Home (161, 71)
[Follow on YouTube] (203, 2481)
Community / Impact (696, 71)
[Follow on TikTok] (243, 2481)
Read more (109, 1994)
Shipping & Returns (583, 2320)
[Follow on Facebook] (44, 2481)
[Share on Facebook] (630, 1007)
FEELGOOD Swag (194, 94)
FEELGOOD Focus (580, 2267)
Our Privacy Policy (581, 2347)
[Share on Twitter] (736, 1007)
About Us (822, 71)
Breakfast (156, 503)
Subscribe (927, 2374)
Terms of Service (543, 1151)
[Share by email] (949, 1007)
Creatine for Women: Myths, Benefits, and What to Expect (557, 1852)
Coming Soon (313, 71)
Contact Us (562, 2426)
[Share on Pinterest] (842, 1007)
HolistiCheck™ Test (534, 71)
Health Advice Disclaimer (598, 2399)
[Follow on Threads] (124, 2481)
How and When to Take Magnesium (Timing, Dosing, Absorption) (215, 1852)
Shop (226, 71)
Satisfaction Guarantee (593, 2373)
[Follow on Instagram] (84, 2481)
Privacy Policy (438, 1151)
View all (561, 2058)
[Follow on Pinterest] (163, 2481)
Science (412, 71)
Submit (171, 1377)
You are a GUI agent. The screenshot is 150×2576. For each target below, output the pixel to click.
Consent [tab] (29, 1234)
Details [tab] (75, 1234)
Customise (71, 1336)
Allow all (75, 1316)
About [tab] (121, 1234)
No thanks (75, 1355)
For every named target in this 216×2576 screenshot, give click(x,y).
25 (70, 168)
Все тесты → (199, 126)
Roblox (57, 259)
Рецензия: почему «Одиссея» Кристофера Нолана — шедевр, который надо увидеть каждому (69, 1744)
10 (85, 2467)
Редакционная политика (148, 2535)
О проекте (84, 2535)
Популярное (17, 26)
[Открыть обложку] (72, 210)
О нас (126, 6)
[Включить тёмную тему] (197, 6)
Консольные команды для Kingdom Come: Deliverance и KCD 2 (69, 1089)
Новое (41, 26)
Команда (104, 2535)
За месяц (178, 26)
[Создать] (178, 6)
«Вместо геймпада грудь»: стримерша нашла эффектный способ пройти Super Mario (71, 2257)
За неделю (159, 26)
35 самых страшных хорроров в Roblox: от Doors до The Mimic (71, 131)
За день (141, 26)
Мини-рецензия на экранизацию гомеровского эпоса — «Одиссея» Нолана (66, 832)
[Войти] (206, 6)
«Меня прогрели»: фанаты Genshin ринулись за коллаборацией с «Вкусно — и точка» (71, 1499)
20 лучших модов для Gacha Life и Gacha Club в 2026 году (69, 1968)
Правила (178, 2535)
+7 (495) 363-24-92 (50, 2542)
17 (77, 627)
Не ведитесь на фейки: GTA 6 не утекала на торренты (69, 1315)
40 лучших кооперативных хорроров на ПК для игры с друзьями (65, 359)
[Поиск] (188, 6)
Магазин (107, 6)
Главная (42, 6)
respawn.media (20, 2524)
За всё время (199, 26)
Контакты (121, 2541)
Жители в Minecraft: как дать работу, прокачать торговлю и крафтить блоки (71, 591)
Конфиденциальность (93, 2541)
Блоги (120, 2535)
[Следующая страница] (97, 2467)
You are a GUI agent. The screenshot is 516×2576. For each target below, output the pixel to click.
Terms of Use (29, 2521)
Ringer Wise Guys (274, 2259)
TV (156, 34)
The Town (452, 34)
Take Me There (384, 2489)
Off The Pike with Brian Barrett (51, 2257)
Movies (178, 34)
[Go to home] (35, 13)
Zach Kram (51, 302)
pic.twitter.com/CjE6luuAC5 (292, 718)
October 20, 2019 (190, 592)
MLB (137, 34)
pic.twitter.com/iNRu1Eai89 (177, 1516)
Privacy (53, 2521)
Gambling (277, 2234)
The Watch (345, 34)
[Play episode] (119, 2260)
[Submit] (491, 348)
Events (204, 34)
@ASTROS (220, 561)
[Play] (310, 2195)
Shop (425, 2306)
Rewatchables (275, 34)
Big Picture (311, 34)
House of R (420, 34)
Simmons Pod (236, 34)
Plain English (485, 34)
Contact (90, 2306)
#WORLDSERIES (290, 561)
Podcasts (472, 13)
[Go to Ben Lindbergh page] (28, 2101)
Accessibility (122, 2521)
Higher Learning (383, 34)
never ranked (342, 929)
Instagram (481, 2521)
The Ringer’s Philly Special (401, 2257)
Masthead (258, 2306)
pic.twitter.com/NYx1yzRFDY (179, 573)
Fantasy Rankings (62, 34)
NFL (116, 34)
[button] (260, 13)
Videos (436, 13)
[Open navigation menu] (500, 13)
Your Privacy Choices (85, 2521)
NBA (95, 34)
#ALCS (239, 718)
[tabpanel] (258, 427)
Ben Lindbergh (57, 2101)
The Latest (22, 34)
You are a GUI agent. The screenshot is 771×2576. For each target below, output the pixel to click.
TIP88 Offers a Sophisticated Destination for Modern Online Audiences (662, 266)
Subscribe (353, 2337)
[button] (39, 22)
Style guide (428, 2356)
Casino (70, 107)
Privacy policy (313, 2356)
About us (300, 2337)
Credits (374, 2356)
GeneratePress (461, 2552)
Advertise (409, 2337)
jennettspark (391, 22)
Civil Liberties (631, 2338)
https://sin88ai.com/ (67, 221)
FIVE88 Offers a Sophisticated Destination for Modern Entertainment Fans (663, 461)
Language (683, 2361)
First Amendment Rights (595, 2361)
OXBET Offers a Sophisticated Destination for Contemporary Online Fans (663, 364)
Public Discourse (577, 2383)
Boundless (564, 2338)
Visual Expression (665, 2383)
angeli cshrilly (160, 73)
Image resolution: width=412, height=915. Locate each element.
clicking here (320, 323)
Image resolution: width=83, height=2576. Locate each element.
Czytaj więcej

- - - -

**WHAT TO WORK ON:** An exact transcript of all the records is the expected result.

**OUTPUT OF THE TASK:**
Home (161, 71)
[Follow on YouTube] (203, 2481)
Community / Impact (696, 71)
[Follow on TikTok] (243, 2481)
Read more (109, 1994)
Shipping & Returns (583, 2320)
[Follow on Facebook] (44, 2481)
[Share on Facebook] (630, 1007)
FEELGOOD Swag (194, 94)
FEELGOOD Focus (580, 2267)
Our Privacy Policy (581, 2347)
[Share on Twitter] (736, 1007)
About Us (822, 71)
Breakfast (156, 503)
Subscribe (927, 2374)
Terms of Service (543, 1151)
[Share by email] (949, 1007)
Creatine for Women: Myths, Benefits, and What to Expect (557, 1852)
Coming Soon (313, 71)
Contact Us (562, 2426)
[Share on Pinterest] (842, 1007)
HolistiCheck™ Test (534, 71)
Health Advice Disclaimer (598, 2399)
[Follow on Threads] (124, 2481)
How and When to Take Magnesium (Timing, Dosing, Absorption) (215, 1852)
Shop (226, 71)
Satisfaction Guarantee (593, 2373)
[Follow on Instagram] (84, 2481)
Privacy Policy (438, 1151)
View all (561, 2058)
[Follow on Pinterest] (163, 2481)
Science (412, 71)
Submit (171, 1377)
You are a GUI agent. The screenshot is 150×2576. For each target below, output the pixel to click.
Consent [tab] (29, 1234)
Details [tab] (75, 1234)
Customise (71, 1336)
Allow all (75, 1316)
About [tab] (121, 1234)
No thanks (75, 1355)
For every named target in this 216×2576 screenshot, give click(x,y).
25 (70, 168)
Все тесты → (199, 126)
Roblox (57, 259)
Рецензия: почему «Одиссея» Кристофера Нолана — шедевр, который надо увидеть каждому (69, 1744)
10 (85, 2467)
Редакционная политика (148, 2535)
О проекте (84, 2535)
Популярное (17, 26)
[Открыть обложку] (72, 210)
О нас (126, 6)
[Включить тёмную тему] (197, 6)
Консольные команды для Kingdom Come: Deliverance и KCD 2 (69, 1089)
Новое (41, 26)
Команда (104, 2535)
За месяц (178, 26)
[Создать] (178, 6)
«Вместо геймпада грудь»: стримерша нашла эффектный способ пройти Super Mario (71, 2257)
За неделю (159, 26)
35 самых страшных хорроров в Roblox: от Doors до The Mimic (71, 131)
За день (141, 26)
Мини-рецензия на экранизацию гомеровского эпоса — «Одиссея» Нолана (66, 832)
[Войти] (206, 6)
«Меня прогрели»: фанаты Genshin ринулись за коллаборацией с «Вкусно — и точка» (71, 1499)
20 лучших модов для Gacha Life и Gacha Club в 2026 году (69, 1968)
Правила (178, 2535)
+7 (495) 363-24-92 (50, 2542)
17 (77, 627)
Не ведитесь на фейки: GTA 6 не утекала на торренты (69, 1315)
40 лучших кооперативных хорроров на ПК для игры с друзьями (65, 359)
[Поиск] (188, 6)
Магазин (107, 6)
Главная (42, 6)
respawn.media (20, 2524)
За всё время (199, 26)
Контакты (121, 2541)
Жители в Minecraft: как дать работу, прокачать торговлю и крафтить блоки (71, 591)
Конфиденциальность (93, 2541)
Блоги (120, 2535)
[Следующая страница] (97, 2467)
You are a GUI agent. The screenshot is 516×2576. For each target below, output the pixel to click.
Terms of Use (29, 2521)
Ringer Wise Guys (274, 2259)
TV (156, 34)
The Town (452, 34)
Take Me There (384, 2489)
Off The Pike with Brian Barrett (51, 2257)
Movies (178, 34)
[Go to home] (35, 13)
Zach Kram (51, 302)
pic.twitter.com/CjE6luuAC5 (292, 718)
October 20, 2019 (190, 592)
MLB (137, 34)
pic.twitter.com/iNRu1Eai89 (177, 1516)
Privacy (53, 2521)
Gambling (277, 2234)
The Watch (345, 34)
[Play episode] (119, 2260)
[Submit] (491, 348)
Events (204, 34)
@ASTROS (220, 561)
[Play] (310, 2195)
Shop (425, 2306)
Rewatchables (275, 34)
Big Picture (311, 34)
House of R (420, 34)
Simmons Pod (236, 34)
Plain English (485, 34)
Contact (90, 2306)
#WORLDSERIES (290, 561)
Podcasts (472, 13)
[Go to Ben Lindbergh page] (28, 2101)
Accessibility (122, 2521)
Higher Learning (383, 34)
never ranked (342, 929)
Instagram (481, 2521)
The Ringer’s Philly Special (401, 2257)
Masthead (258, 2306)
pic.twitter.com/NYx1yzRFDY (179, 573)
Fantasy Rankings (62, 34)
NFL (116, 34)
[button] (260, 13)
Videos (436, 13)
[Open navigation menu] (500, 13)
Your Privacy Choices (85, 2521)
NBA (95, 34)
#ALCS (239, 718)
[tabpanel] (258, 427)
Ben Lindbergh (57, 2101)
The Latest (22, 34)
You are a GUI agent. The screenshot is 771×2576. For each target below, output the pixel to click.
TIP88 Offers a Sophisticated Destination for Modern Online Audiences (662, 266)
Subscribe (353, 2337)
[button] (39, 22)
Style guide (428, 2356)
Casino (70, 107)
Privacy policy (313, 2356)
About us (300, 2337)
Credits (374, 2356)
GeneratePress (461, 2552)
Advertise (409, 2337)
jennettspark (391, 22)
Civil Liberties (631, 2338)
https://sin88ai.com/ (67, 221)
FIVE88 Offers a Sophisticated Destination for Modern Entertainment Fans (663, 461)
Language (683, 2361)
First Amendment Rights (595, 2361)
OXBET Offers a Sophisticated Destination for Contemporary Online Fans (663, 364)
Public Discourse (577, 2383)
Boundless (564, 2338)
Visual Expression (665, 2383)
angeli cshrilly (160, 73)
Image resolution: width=412, height=915. Locate each element.
clicking here (320, 323)
Image resolution: width=83, height=2576. Locate each element.
Czytaj więcej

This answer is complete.